- _Task directions_
Look through the data and write out every line with the word "Link" in it.

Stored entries
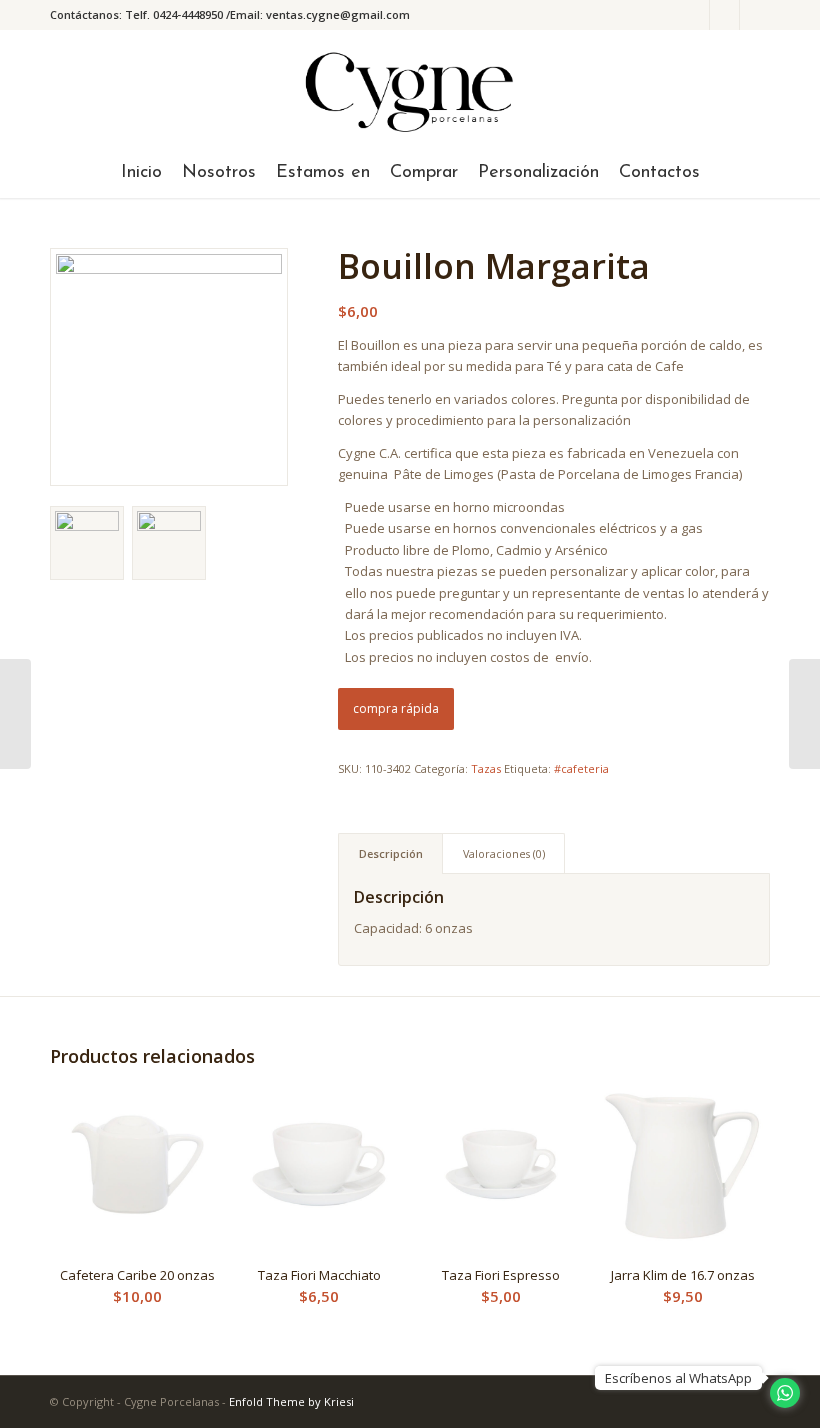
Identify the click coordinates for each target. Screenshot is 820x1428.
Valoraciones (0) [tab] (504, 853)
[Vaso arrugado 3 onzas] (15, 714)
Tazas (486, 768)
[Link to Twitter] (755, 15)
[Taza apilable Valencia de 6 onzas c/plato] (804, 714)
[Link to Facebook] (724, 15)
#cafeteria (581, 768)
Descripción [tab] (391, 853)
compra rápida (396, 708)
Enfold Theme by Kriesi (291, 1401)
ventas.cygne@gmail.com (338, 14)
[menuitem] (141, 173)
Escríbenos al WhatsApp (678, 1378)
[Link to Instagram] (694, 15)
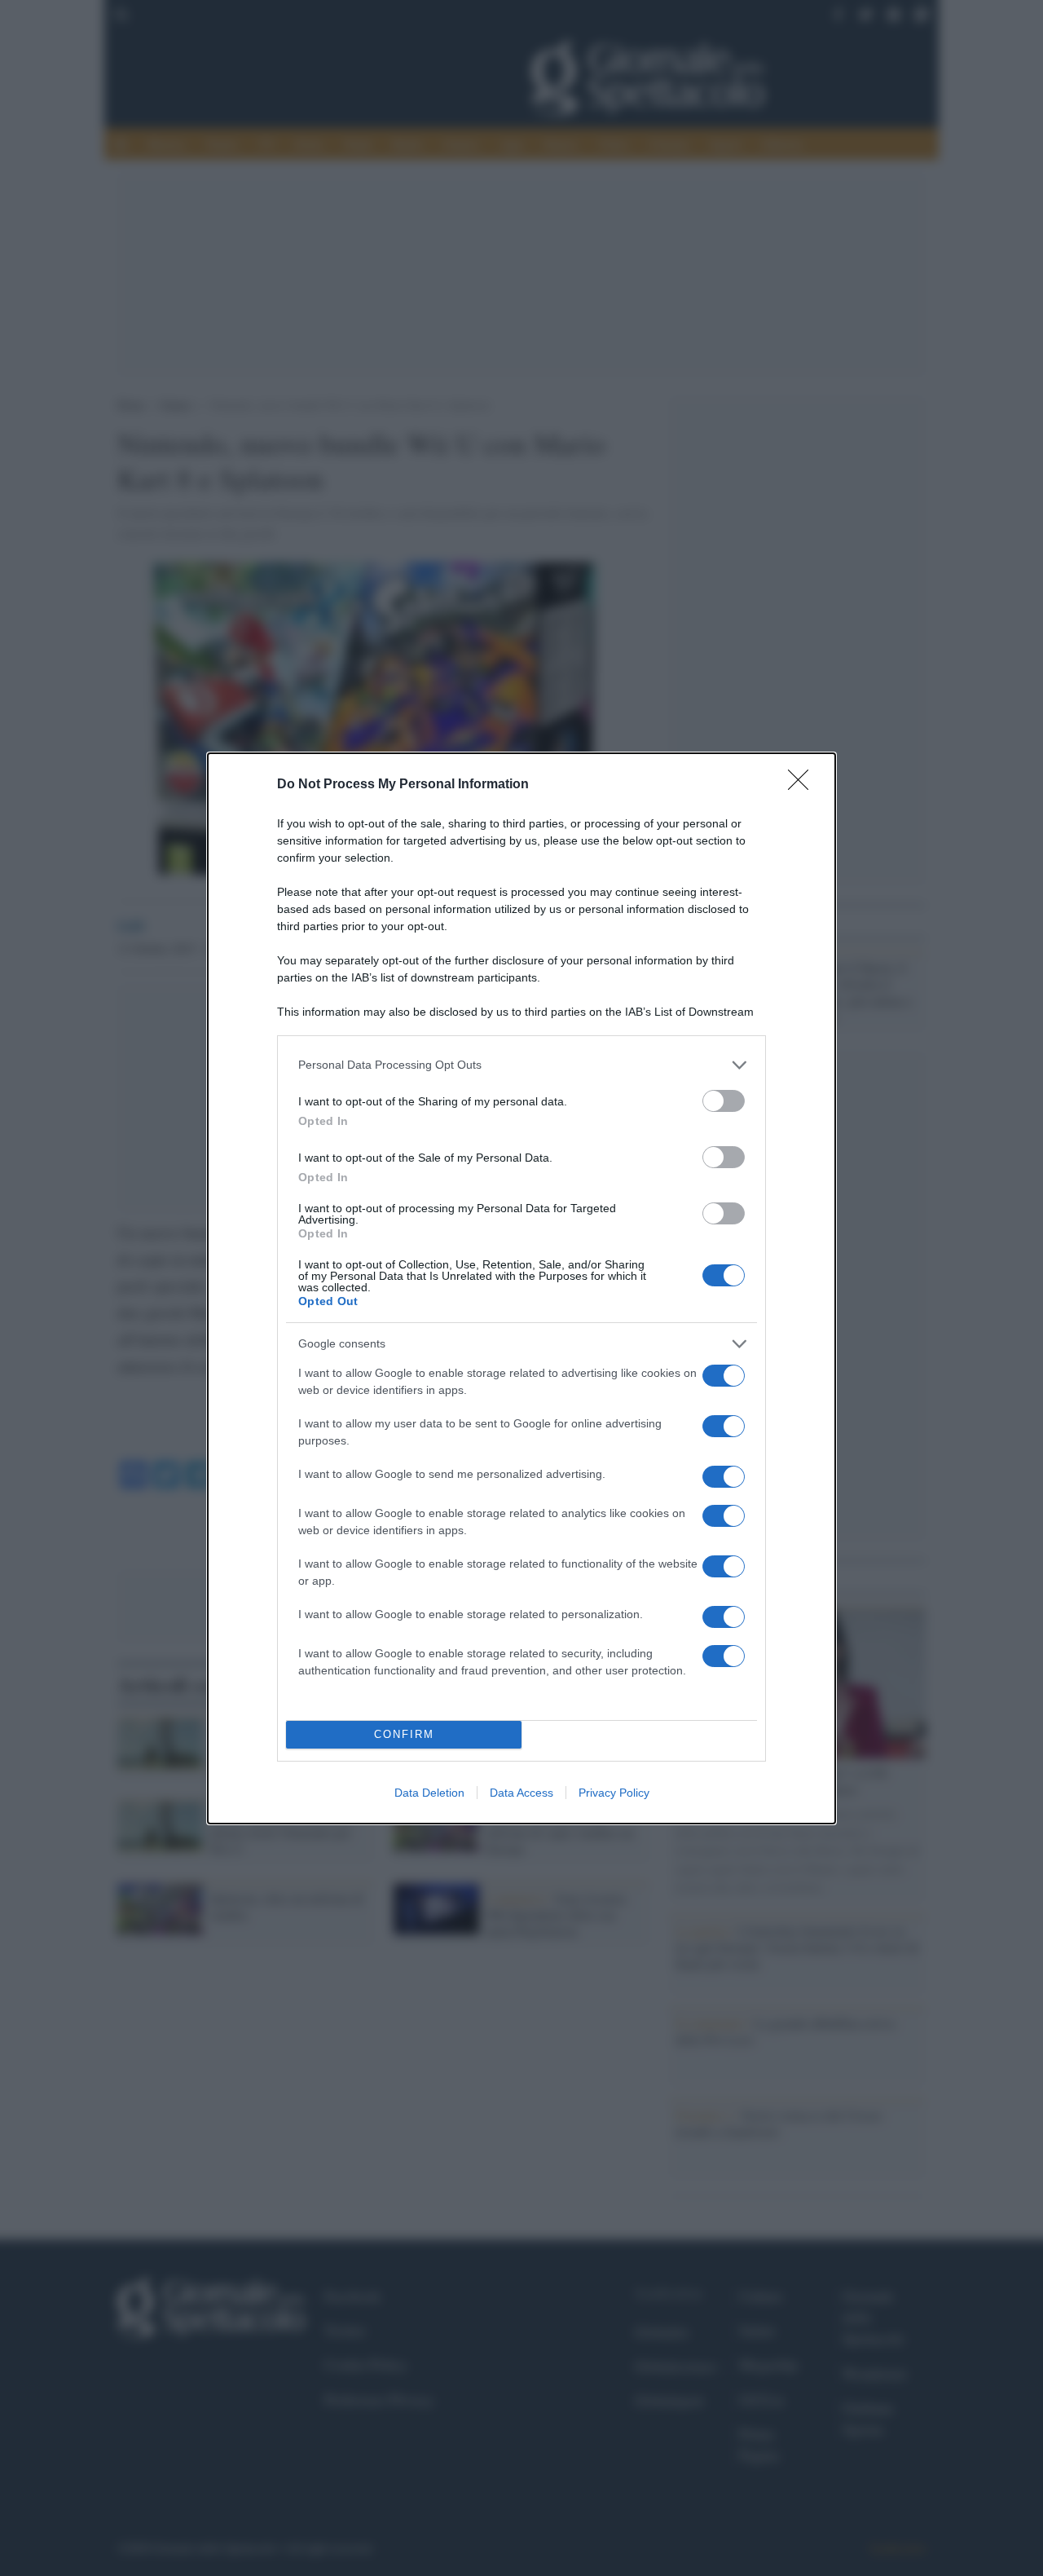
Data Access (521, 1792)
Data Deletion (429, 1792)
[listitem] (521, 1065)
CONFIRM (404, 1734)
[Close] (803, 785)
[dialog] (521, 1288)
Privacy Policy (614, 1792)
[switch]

- _Result_
[Link to Twitter] (755, 15)
[Link to Facebook] (724, 15)
[Link to Instagram] (694, 15)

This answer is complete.